La mode du fil à l’aiguille à l’encre

 

 

 

 

 

 

 

 

 

 

Quand on arrive au Brésil, et plus particulièrement à Rio de Janeiro, il faut apprendre à composer avec un accessoire de mode que l’on utilise peu en Europe: son corps. La première raison est qu’il fait chaud, voire très chaud. Et que vous ne supportez que peu de vêtements. Ensuite, bien qu’étant dans une ville, la nature est omniprésente et cela vous ramène plus ou moins directement à ce qu’il y a de plus organique en vous. VOUS.

La forme la plus répandue d’accessoirisation du corps est le tatouage. Ici, tout le monde est tatoué. Encore hier soir on s’est étonné  » Mimi tu n’as aucun tatouage?? vraiment aucun? même pas un petit  caché? » et bien non…

Cela m’a pourtant souvent traversé l’esprit. J’aime l’idée de marquer son corps à un moment précis de sa vie ( pour se rappeler quelque chose)  et d’en garder une trace. Seulement ça reste dans le domaine du signe intime pour moi, c’est un peu du même registre que la lettre que l’on se poste à soi même pour plus tard quand on est enfant.
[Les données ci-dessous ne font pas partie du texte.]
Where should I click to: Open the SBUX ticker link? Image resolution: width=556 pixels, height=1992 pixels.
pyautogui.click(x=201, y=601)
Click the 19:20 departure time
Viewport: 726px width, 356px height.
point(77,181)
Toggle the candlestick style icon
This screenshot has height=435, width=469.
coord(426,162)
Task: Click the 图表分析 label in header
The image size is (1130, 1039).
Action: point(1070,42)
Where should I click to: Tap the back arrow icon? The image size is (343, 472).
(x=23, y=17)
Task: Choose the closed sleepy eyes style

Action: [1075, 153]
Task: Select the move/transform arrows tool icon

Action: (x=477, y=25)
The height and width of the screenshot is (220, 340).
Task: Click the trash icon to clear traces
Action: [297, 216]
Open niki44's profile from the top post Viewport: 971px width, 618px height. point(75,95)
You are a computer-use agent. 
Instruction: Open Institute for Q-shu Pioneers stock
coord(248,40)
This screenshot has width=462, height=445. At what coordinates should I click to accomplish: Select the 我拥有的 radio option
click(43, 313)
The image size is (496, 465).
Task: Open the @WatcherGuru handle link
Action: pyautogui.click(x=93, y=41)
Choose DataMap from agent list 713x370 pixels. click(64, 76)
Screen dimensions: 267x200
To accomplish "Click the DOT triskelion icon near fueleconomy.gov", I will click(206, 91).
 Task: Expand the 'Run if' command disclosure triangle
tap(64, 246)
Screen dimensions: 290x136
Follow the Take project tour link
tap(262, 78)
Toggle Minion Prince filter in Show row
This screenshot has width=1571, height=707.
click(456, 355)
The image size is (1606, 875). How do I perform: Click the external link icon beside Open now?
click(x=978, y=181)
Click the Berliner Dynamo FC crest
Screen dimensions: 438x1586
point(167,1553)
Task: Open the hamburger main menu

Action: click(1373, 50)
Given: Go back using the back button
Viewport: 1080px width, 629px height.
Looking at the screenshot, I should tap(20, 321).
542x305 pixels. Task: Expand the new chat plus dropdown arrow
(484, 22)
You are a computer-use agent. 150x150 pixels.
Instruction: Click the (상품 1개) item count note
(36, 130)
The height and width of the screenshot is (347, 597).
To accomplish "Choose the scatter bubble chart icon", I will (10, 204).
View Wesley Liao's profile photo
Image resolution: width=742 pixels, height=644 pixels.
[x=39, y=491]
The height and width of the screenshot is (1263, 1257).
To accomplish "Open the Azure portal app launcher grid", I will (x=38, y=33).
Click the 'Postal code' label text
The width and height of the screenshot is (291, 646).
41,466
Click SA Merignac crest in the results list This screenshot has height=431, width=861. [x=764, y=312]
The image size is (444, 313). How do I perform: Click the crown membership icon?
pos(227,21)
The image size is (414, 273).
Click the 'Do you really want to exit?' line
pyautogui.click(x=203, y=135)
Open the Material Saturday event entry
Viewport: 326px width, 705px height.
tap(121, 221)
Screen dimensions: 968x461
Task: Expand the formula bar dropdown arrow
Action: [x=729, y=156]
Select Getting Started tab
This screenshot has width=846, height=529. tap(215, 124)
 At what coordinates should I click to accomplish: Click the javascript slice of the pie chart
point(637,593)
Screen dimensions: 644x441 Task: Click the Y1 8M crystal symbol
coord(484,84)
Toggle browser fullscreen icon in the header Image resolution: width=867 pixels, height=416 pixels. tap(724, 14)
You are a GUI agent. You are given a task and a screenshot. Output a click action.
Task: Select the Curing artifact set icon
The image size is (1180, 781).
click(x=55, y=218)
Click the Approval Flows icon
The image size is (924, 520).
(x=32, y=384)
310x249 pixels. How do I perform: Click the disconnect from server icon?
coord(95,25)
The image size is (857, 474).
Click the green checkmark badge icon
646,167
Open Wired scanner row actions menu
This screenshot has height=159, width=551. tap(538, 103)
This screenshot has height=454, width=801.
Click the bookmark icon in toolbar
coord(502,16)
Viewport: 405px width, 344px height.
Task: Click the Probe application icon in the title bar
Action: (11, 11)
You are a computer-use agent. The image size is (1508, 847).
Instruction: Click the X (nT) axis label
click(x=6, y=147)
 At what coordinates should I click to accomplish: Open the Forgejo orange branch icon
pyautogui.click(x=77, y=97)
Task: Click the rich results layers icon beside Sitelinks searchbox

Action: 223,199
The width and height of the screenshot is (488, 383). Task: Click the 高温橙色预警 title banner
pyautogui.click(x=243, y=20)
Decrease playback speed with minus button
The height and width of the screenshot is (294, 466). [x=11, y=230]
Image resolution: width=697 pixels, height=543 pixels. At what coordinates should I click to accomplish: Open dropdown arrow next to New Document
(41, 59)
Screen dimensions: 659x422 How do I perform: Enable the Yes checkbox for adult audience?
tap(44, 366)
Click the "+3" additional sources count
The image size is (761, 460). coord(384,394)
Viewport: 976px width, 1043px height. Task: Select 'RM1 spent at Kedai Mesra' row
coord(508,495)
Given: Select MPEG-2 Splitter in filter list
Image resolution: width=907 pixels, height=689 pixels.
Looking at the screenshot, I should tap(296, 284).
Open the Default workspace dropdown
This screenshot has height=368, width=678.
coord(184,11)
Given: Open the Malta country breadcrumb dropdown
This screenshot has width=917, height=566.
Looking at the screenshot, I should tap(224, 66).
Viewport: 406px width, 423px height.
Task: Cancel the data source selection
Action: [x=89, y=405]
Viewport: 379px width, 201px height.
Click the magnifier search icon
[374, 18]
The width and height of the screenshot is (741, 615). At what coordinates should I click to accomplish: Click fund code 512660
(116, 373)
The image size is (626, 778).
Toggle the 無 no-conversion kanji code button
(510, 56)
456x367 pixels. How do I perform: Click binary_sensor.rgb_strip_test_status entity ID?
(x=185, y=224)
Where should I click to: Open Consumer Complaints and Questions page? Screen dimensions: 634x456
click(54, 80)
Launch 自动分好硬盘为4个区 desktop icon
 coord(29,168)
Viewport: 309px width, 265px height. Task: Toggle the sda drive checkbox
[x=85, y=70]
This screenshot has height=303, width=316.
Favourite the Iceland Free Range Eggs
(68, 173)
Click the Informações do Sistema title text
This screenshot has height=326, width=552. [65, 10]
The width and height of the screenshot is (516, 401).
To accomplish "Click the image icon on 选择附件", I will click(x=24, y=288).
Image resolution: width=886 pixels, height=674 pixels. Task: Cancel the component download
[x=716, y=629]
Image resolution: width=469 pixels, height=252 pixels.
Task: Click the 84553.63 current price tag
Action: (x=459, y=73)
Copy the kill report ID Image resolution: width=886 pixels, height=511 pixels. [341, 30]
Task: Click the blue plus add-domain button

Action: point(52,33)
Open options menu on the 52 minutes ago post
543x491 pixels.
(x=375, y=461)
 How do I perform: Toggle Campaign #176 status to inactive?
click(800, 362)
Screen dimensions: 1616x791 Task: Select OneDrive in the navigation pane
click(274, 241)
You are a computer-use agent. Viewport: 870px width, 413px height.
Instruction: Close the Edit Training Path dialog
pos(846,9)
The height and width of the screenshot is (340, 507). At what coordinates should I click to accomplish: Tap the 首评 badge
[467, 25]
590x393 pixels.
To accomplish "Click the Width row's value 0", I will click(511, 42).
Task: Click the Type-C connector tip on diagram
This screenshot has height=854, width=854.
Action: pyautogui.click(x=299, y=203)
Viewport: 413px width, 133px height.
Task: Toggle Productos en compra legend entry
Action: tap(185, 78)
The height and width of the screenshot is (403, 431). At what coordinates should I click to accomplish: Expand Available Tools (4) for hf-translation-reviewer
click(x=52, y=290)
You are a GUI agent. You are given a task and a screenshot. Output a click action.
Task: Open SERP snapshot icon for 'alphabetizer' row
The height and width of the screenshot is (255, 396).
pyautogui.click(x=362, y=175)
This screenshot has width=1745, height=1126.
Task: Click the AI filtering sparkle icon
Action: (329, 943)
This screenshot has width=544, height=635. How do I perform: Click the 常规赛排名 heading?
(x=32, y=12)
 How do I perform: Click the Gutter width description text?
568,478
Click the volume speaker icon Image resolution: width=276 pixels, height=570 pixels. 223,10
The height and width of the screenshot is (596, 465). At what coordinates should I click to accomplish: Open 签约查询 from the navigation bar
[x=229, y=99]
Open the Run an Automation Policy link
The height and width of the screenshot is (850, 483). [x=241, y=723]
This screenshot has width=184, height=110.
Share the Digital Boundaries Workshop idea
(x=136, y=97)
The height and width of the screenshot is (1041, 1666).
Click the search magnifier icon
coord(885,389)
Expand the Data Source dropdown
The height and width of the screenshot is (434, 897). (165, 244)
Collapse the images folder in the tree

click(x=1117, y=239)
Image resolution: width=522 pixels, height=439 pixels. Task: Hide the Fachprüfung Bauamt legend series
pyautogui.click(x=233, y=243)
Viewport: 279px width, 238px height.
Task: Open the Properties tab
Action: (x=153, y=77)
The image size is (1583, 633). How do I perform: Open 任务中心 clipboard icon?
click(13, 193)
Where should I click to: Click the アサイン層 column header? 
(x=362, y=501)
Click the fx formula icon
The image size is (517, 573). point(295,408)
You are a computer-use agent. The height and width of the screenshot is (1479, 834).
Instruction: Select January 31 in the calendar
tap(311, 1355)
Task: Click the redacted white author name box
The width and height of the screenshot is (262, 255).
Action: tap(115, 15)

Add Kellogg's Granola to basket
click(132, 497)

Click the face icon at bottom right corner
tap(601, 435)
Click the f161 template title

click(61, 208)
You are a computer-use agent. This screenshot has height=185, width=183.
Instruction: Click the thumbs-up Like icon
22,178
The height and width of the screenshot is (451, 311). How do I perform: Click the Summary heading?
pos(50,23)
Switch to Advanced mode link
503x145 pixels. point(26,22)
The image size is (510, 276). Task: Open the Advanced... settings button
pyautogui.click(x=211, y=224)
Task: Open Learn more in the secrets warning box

Mais à Rio la donne est différente. Ici, il faut « consommer » le tatouage. C’est une envie subite, une lubie d’un jour, un accessoire de beauté sans lequel vous vous sentez complètement nulle.  Ne pas avoir de tatouage, c’est un peu comme n’avoir jamais acheté un bijoux chez H et M: pourquoi s’en priver? Maximum d’effet pour mini dépense ( si on considère pour le tatouage la longévité de ce dernier). Ici on ne se tatoue pas pour être différent. On se tatoue pour dire qu’on est là, qu’on existe. Ce qui donne des résultats parfois étonnants pour nous Européens.Les tatouages ont des tailles bien plus imposantes que chez nous. Beaucoup de filles ont tout le mollet tatoué ( souvent des formes de lianes), mais aussi le dos, les bras « version papier peint », le cou avec des noms ou des phrases calligraphiés. La plupart des tatoués sont d’ailleurs plus « mainstream » qu’ « underground ». Il y a aussi des choses différentes, belles et atypiques comme le tatouage à l’encre bleu de ma copine F en photo.

En somme la peau est au Brésil le support le plus facile pour exprimer son style, sa mode, son attitude. Et personne ne se pose ici la question: « mais quand tu seras vieux, ça sera bizarre, non? »

Je pense que les tatouages sont la mode et l’expression de notre génération et que cette mode vieillira avec nous. On ne trouvera pas plus étrange dans 40 ans, un vieux tout tatoué qu’un vieux en béret basque et gilet aujourd hui. En effet, le béret et le gilet sans manches étaient des trucs de « jeunes » avant d’être des trucs de « vieux ». La mode de l’époque a vieilli avec eux et est devenue ringarde. Si ça se trouve nos petits enfants se moqueront tendrement de nos tatouages:

« Les tatouages? pfff… un truc de papy!! « 

1 commentaire
  1. d'Halloy a dit:

    que te dire ce cet article cette fois-ci bein tu écris toujours aussi bien et cela donne presque envie je dis bien presque envie de se faire tatouer!!